» **Data records**
------------

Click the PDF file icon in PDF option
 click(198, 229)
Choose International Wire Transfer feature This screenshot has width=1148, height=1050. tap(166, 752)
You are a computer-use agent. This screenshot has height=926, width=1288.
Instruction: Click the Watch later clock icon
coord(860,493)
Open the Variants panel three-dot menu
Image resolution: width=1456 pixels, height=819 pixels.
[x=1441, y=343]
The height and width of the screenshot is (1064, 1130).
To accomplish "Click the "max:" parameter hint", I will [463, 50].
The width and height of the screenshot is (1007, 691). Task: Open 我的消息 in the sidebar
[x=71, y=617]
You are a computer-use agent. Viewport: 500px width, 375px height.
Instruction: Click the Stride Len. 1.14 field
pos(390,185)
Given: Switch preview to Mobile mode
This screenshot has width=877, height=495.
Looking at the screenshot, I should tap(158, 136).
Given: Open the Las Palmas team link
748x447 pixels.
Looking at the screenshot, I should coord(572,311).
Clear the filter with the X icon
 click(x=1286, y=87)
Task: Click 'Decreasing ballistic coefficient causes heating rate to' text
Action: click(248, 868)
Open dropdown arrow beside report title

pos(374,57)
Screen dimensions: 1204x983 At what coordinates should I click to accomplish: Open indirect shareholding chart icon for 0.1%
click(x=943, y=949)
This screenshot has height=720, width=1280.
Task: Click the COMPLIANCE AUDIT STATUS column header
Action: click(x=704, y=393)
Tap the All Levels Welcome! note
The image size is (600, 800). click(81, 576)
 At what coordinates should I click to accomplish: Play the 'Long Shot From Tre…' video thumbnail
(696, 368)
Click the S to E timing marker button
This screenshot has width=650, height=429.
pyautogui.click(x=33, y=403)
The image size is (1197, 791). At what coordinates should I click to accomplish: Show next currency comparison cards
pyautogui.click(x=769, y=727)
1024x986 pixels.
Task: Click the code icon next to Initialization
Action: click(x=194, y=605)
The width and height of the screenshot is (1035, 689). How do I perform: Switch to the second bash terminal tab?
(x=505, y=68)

------------

» **Do this**
Output the data lines unchanged, starting at the line containing "Clear the filter with the X icon" and ending with the line containing "pyautogui.click(x=33, y=403)", both included.

» **Exercise output**
Clear the filter with the X icon
 click(x=1286, y=87)
Task: Click 'Decreasing ballistic coefficient causes heating rate to' text
Action: click(248, 868)
Open dropdown arrow beside report title

pos(374,57)
Screen dimensions: 1204x983 At what coordinates should I click to accomplish: Open indirect shareholding chart icon for 0.1%
click(x=943, y=949)
This screenshot has height=720, width=1280.
Task: Click the COMPLIANCE AUDIT STATUS column header
Action: click(x=704, y=393)
Tap the All Levels Welcome! note
The image size is (600, 800). click(81, 576)
 At what coordinates should I click to accomplish: Play the 'Long Shot From Tre…' video thumbnail
(696, 368)
Click the S to E timing marker button
This screenshot has width=650, height=429.
pyautogui.click(x=33, y=403)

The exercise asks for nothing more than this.